Eigentlich hätte ein großes Begräbnis stattfinden müssen, mit allem Drum und Dran, wie es der Maßstab vorschreibt. Am Altar hätte der Großmeister, in die zeremonielle Rüstung gekleidet, stehen müssen. Neben ihm hätte der Oberkleriker in Rüstung und der weißen Robe eines Klerikers von Paladin stehen müssen. Und der Hochrichter hätte da sein müssen, mit seiner Rüstung und der schwarzen Robe der Gerechtigkeit. Der Altar hätte mit Rosen geschmückt sein müssen, mit den goldenen Emblemen des Eisvogels, der Krone und des Schwerts.
Aber am Altar stand nur ein Elfenmädchen in einer Rüstung, die zerbeult und blutverschmiert war. Neben ihr standen ein alter Zwerg, den Kopf in tiefer Trauer gesenkt, und ein Kender, sein spitzbübisches Gesicht von Gram zerfurcht. Die einzige Rose auf dem Altar war eine schwarze, die man in Sturms Gürtel gefunden hatte; der einzige Schmuck war eine silberne Drachenlanze, mit schwarzem Blut verklebt.
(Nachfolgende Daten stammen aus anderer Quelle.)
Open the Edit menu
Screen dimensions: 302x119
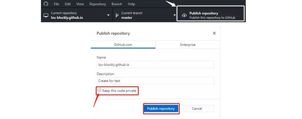pos(67,4)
Die Wachen trugen die Leichname nach vorn und setzten die Bahren ehrfürchtig vor den drei Freunden ab.
Zur Rechten lag der Körper von Lord Alfred Merkenin, sein verstümmelter Leichnam war mit weißem Leinen bedeckt. Zur Linken lag Lord Derek Kronenhüter, sein Körper war mit einem weißen Tuch verhüllt, um sein entsetzliches Grinsen, das der Tod in seinem Gesicht eingefroren hatte, zu verbergen. In der Mitte lag der Leichnam von Sturm Feuerklinge. Er war nicht mit weißem Leinen bedeckt. Er lag in seiner Rüstung, die er bei seinem Tod getragen hatte, der Rüstung seines Vaters. Seines Vaters uraltes Schwert lag auf seiner zerschmetterten Brust.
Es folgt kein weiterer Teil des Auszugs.